# TASK ITEM:
According to the hysteroscopy study abstract, what were the patient satisfaction rates in the outpatient and day case groups?

# READING PASSAGE:
━━━━━━━━
- Christian Kremer, research registrar,
- Sean Duffy, senior lecturer (, )
- Michelle Moroney, consultant
- Correspondence to: S Duffy
- Accepted 24 September 1999
Objective: To compare outpatient hysteroscopy with day case hysteroscopy in terms of patient satisfaction and acceptability
Setting: Gynaecology clinic of a teaching hospital.
Participants: 100 women.
Design and interventions: Patients were randomly allocated to outpatient hysteroscopy or day case hysteroscopy provided they had no preference for either procedure.
Main outcome measures: Satisfaction rate, requirements for postoperative analgesia, speed of recovery, time away from home, and time off work
Results: The outpatient group recovered preoperative fitness more quickly than the day case group (2 days (range 1-2.7) versus 3 days (2–4), P<0.05). After the procedure, the outpatient group were also fully mobile more quickly than the day case group (0 minutes (0–5) versus 105 minutes (80–120), P<0.001). Requirements for postoperative analgesia were similar in both groups. Overall, 78% of patients considered that the pain from outpatient hysteroscopy was less than that usually experienced during menstruation. Patient satisfaction was similar in both groups (83.6% in the outpatient group versus 77.0% in the day case group).
Conclusions: Outpatient hysteroscopy and day case hysteroscopy were equally acceptable to patients. Patients recovered significantly more quickly from outpatient hysteroscopy than from day case hysteroscopy.
━━━━━━━━
# COLLECTED MATERIAL:
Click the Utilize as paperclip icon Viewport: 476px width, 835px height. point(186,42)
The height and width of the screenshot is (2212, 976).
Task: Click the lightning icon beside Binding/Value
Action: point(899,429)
━━━━━━━━
# ANSWER TO THE EXERCISE:
Patient satisfaction was 83.6% in the outpatient group and 77.0% in the day case group.